MATERIAL SUPPLIED:
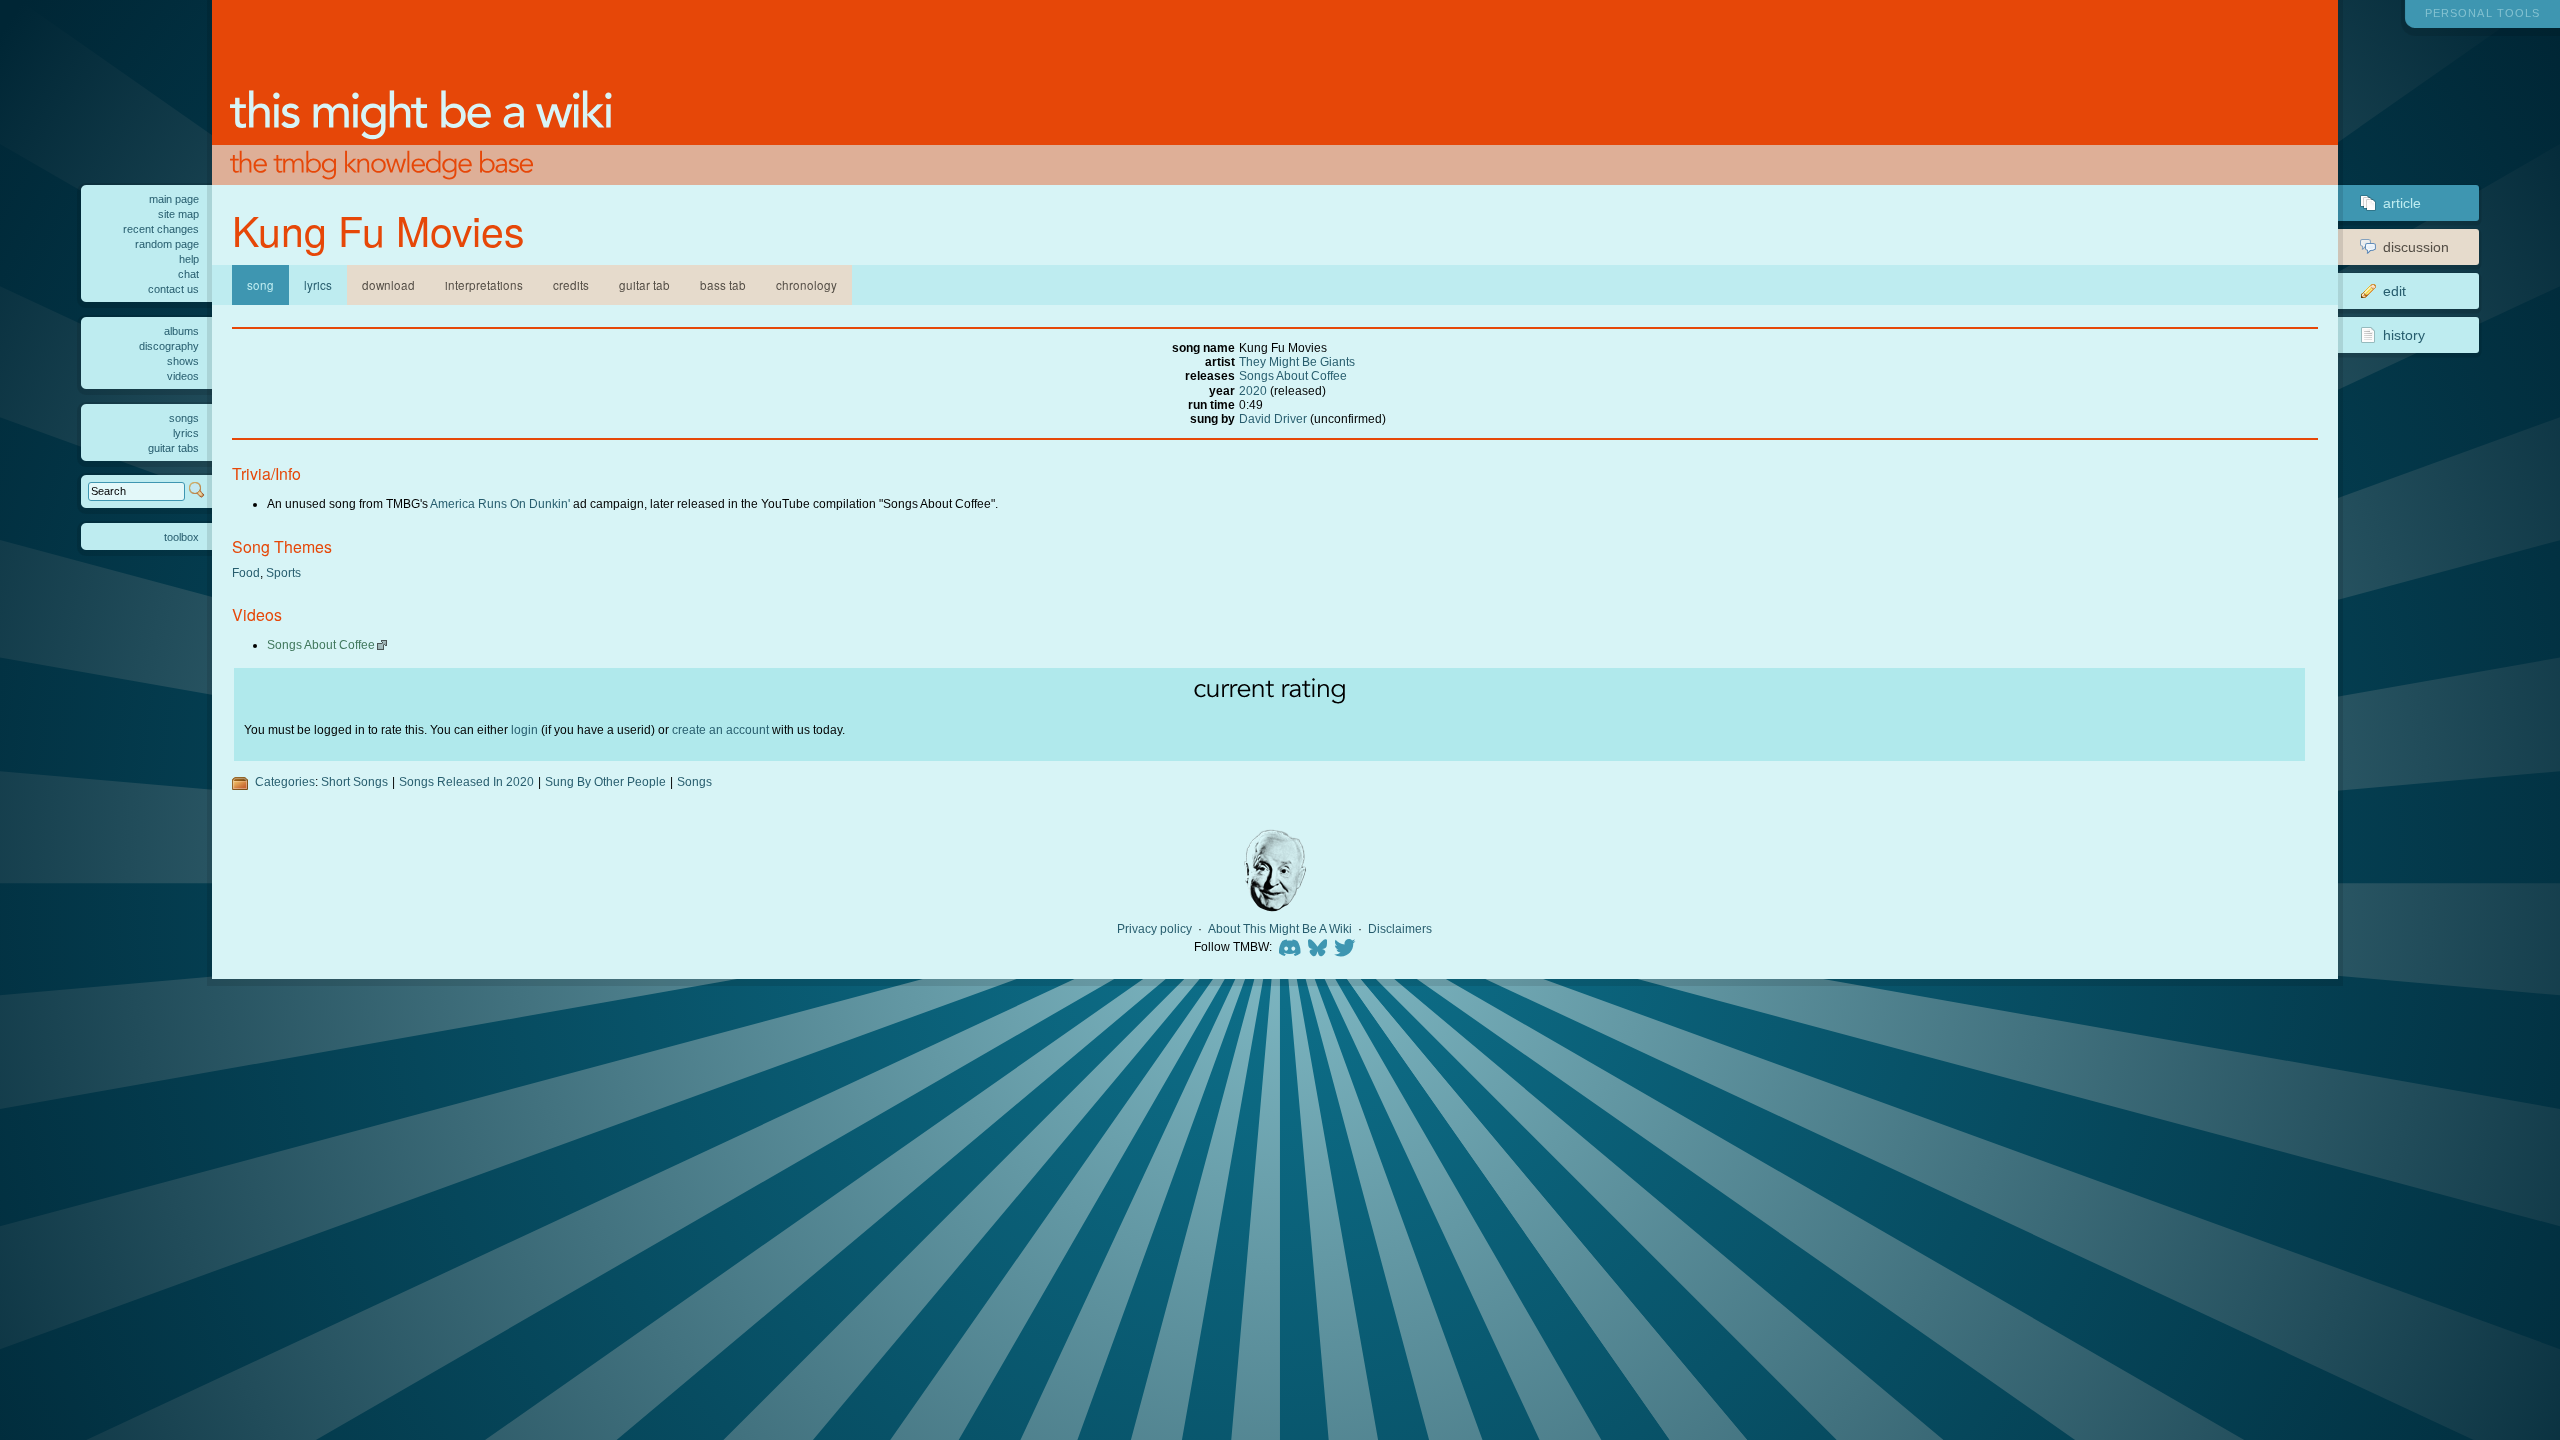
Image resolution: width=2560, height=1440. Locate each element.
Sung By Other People (605, 781)
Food (246, 572)
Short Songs (354, 781)
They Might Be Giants (1297, 361)
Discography (169, 346)
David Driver (1273, 418)
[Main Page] (1275, 92)
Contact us (173, 289)
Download (388, 285)
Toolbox (181, 537)
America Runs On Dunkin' (500, 503)
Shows (183, 361)
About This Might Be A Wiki (1280, 929)
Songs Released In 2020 (466, 781)
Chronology (806, 285)
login (524, 729)
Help (189, 259)
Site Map (178, 214)
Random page (167, 244)
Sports (283, 572)
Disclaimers (1400, 929)
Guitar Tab (644, 285)
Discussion (2416, 247)
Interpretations (484, 285)
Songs (694, 781)
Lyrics (318, 285)
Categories (285, 781)
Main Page (174, 199)
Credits (571, 285)
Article (2402, 203)
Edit (2394, 291)
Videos (183, 376)
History (2404, 335)
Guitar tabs (173, 448)
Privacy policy (1154, 929)
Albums (181, 331)
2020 (1253, 390)
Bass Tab (723, 285)
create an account (720, 729)
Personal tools (2482, 13)
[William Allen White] (1275, 870)
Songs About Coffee (1293, 375)
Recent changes (161, 229)
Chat (188, 274)
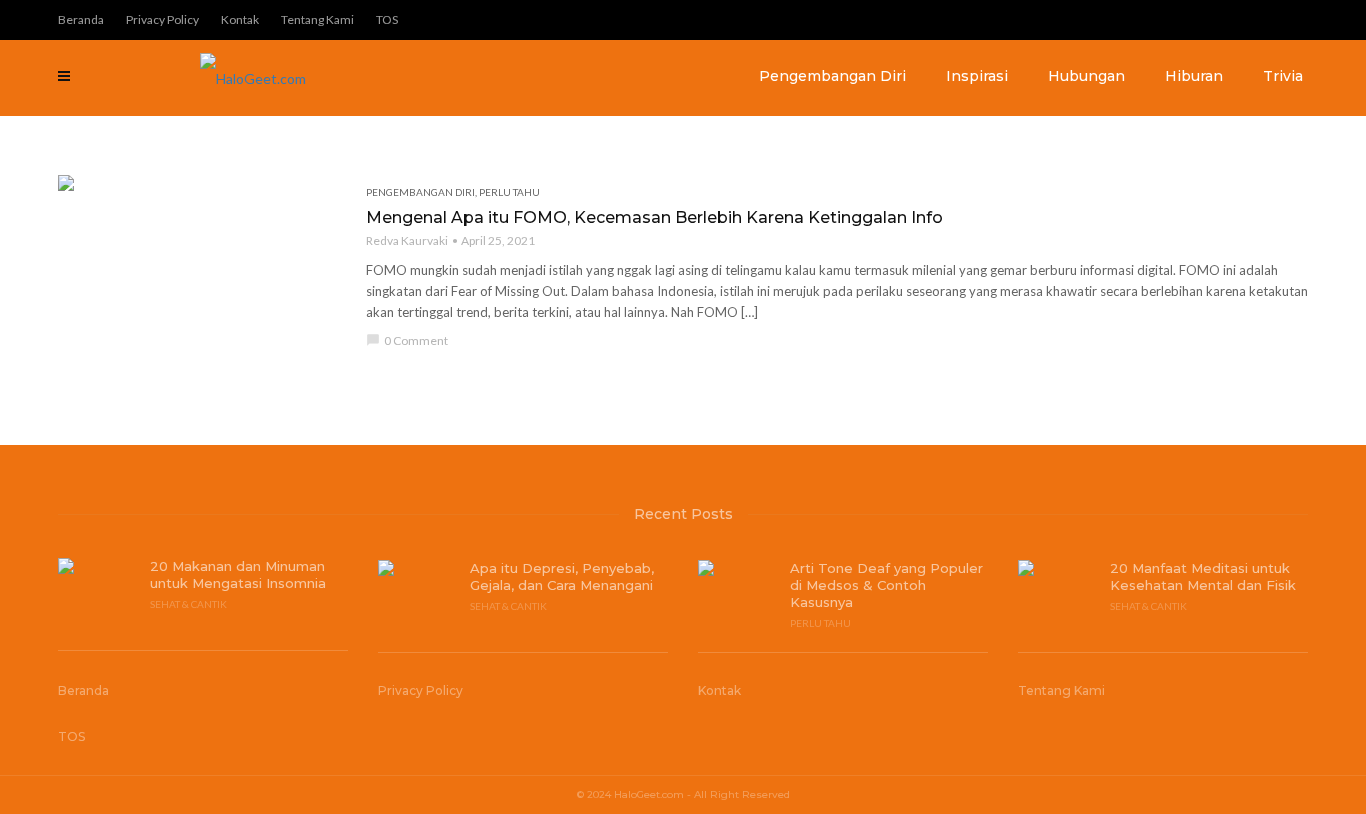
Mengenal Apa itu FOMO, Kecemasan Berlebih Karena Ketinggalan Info (654, 217)
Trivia (1283, 76)
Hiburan (1194, 76)
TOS (387, 19)
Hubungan (1086, 76)
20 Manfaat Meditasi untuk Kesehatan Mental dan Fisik (1203, 576)
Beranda (81, 19)
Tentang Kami (317, 19)
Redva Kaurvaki (407, 240)
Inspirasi (977, 76)
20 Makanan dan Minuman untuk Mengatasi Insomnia (238, 574)
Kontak (240, 19)
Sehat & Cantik (188, 604)
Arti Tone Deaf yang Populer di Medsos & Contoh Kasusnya (886, 585)
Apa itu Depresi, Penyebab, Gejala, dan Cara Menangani (562, 576)
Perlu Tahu (509, 192)
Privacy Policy (162, 19)
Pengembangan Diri (832, 76)
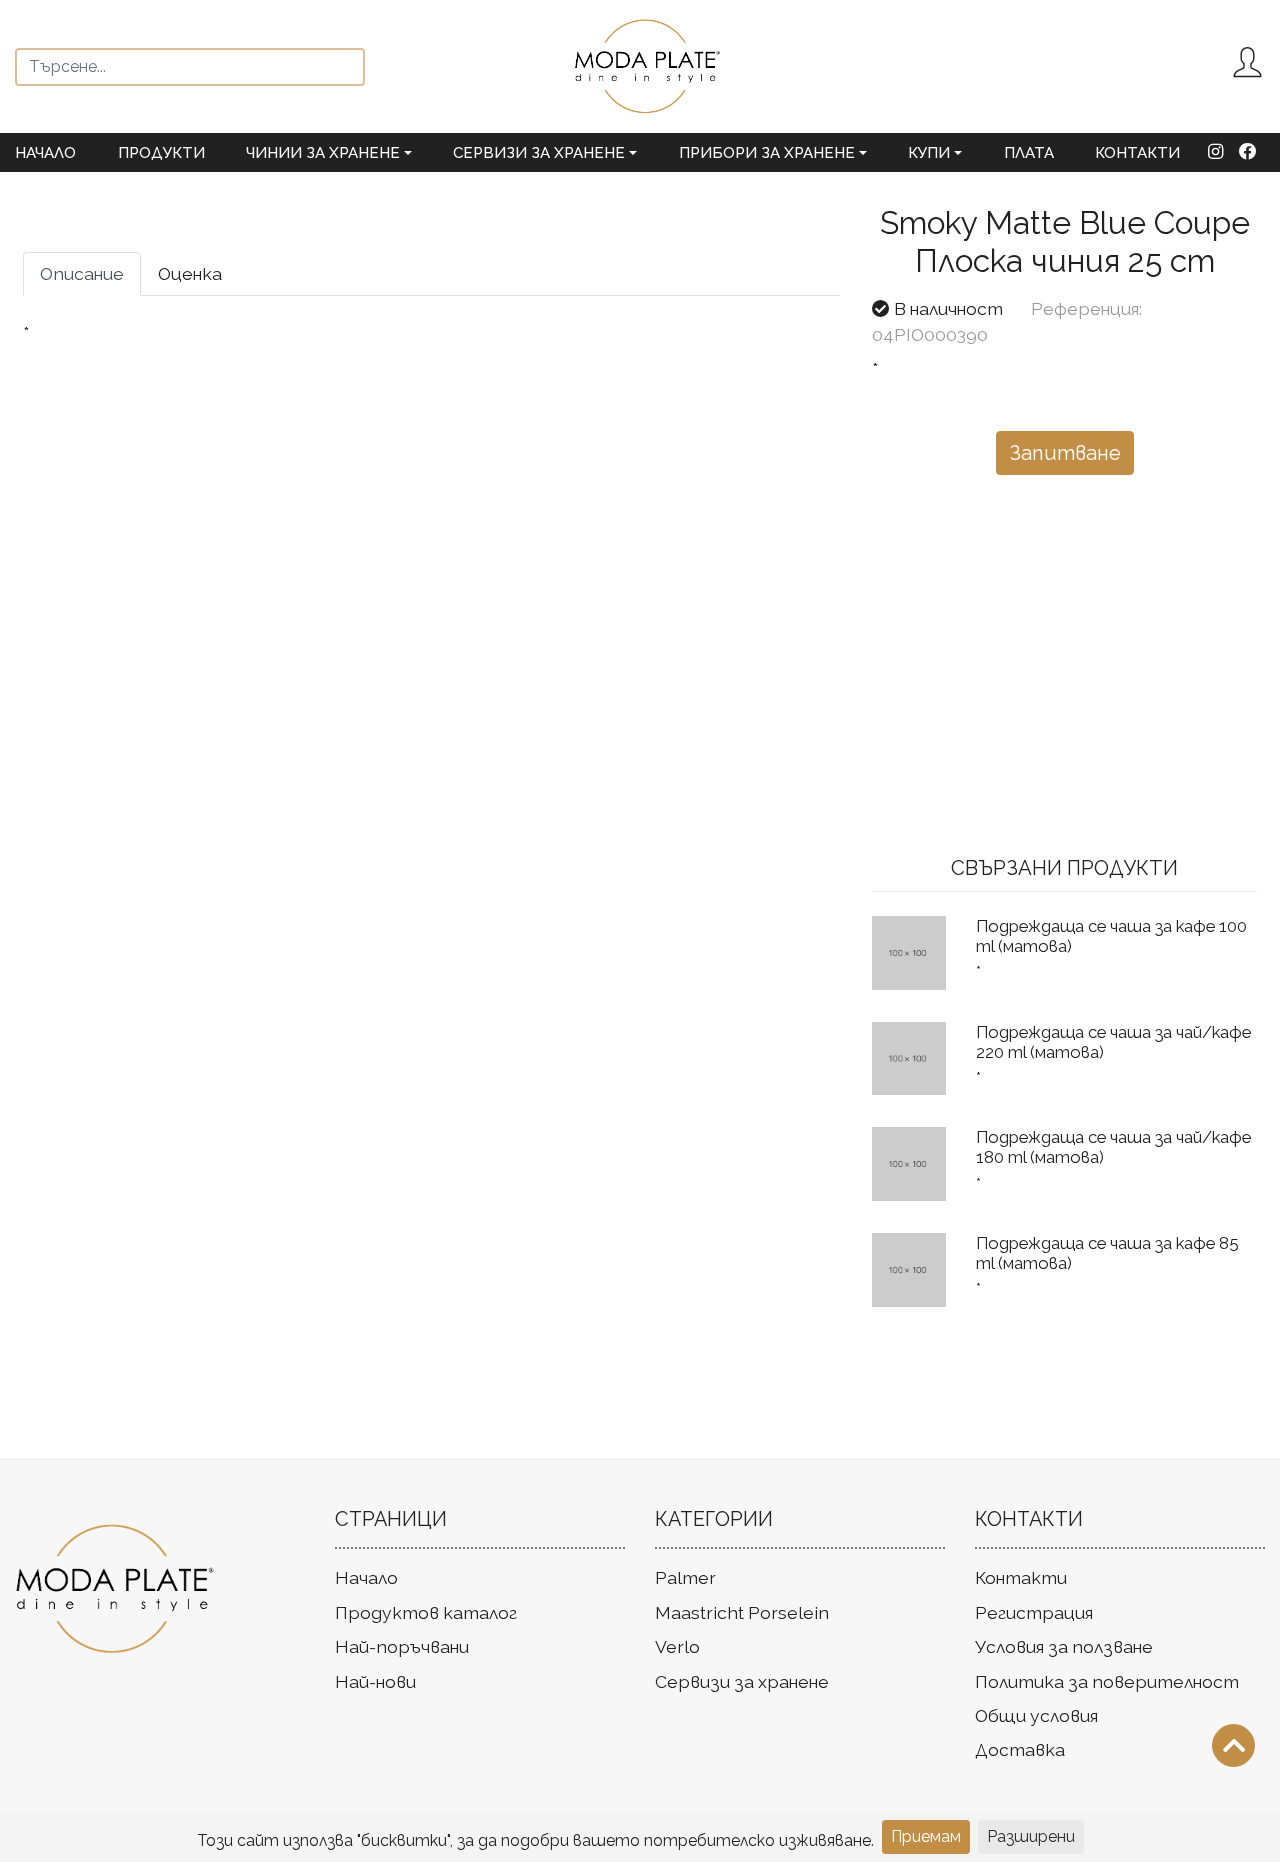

EXERCISE REQUIREMENTS: Give back the whole listing exactly as written. Do not include any picture.

ANSWER AREA:
Image resolution: width=2560, height=1440. Locate each element.
Sung By Other People (605, 781)
Food (246, 572)
Short Songs (354, 781)
They Might Be Giants (1297, 361)
Discography (169, 346)
David Driver (1273, 418)
[Main Page] (1275, 92)
Contact us (173, 289)
Download (388, 285)
Toolbox (181, 537)
America Runs On Dunkin' (500, 503)
Shows (183, 361)
About This Might Be A Wiki (1280, 929)
Songs Released In 2020 (466, 781)
Chronology (806, 285)
login (524, 729)
Help (189, 259)
Site Map (178, 214)
Random page (167, 244)
Sports (283, 572)
Disclaimers (1400, 929)
Guitar Tab (644, 285)
Discussion (2416, 247)
Interpretations (484, 285)
Songs (694, 781)
Lyrics (318, 285)
Categories (285, 781)
Main Page (174, 199)
Credits (571, 285)
Article (2402, 203)
Edit (2394, 291)
Videos (183, 376)
History (2404, 335)
Guitar tabs (173, 448)
Privacy policy (1154, 929)
Albums (181, 331)
2020 (1253, 390)
Bass Tab (723, 285)
create an account (720, 729)
Personal tools (2482, 13)
[William Allen White] (1275, 870)
Songs About Coffee (1293, 375)
Recent changes (161, 229)
Chat (188, 274)
Mengenal Apa itu FOMO, Kecemasan Berlebih Karena Ketinggalan Info (654, 217)
Trivia (1283, 76)
Hiburan (1194, 76)
TOS (387, 19)
Hubungan (1086, 76)
20 Manfaat Meditasi untuk Kesehatan Mental dan Fisik (1203, 576)
Beranda (81, 19)
Tentang Kami (317, 19)
Redva Kaurvaki (407, 240)
Inspirasi (977, 76)
20 Makanan dan Minuman untuk Mengatasi Insomnia (238, 574)
Kontak (240, 19)
Sehat & Cantik (188, 604)
Arti Tone Deaf yang Populer di Medsos & Contoh Kasusnya (886, 585)
Apa itu Depresi, Penyebab, Gejala, dan Cara Menangani (562, 576)
Perlu Tahu (509, 192)
Privacy Policy (162, 19)
Pengembangan Diri (832, 76)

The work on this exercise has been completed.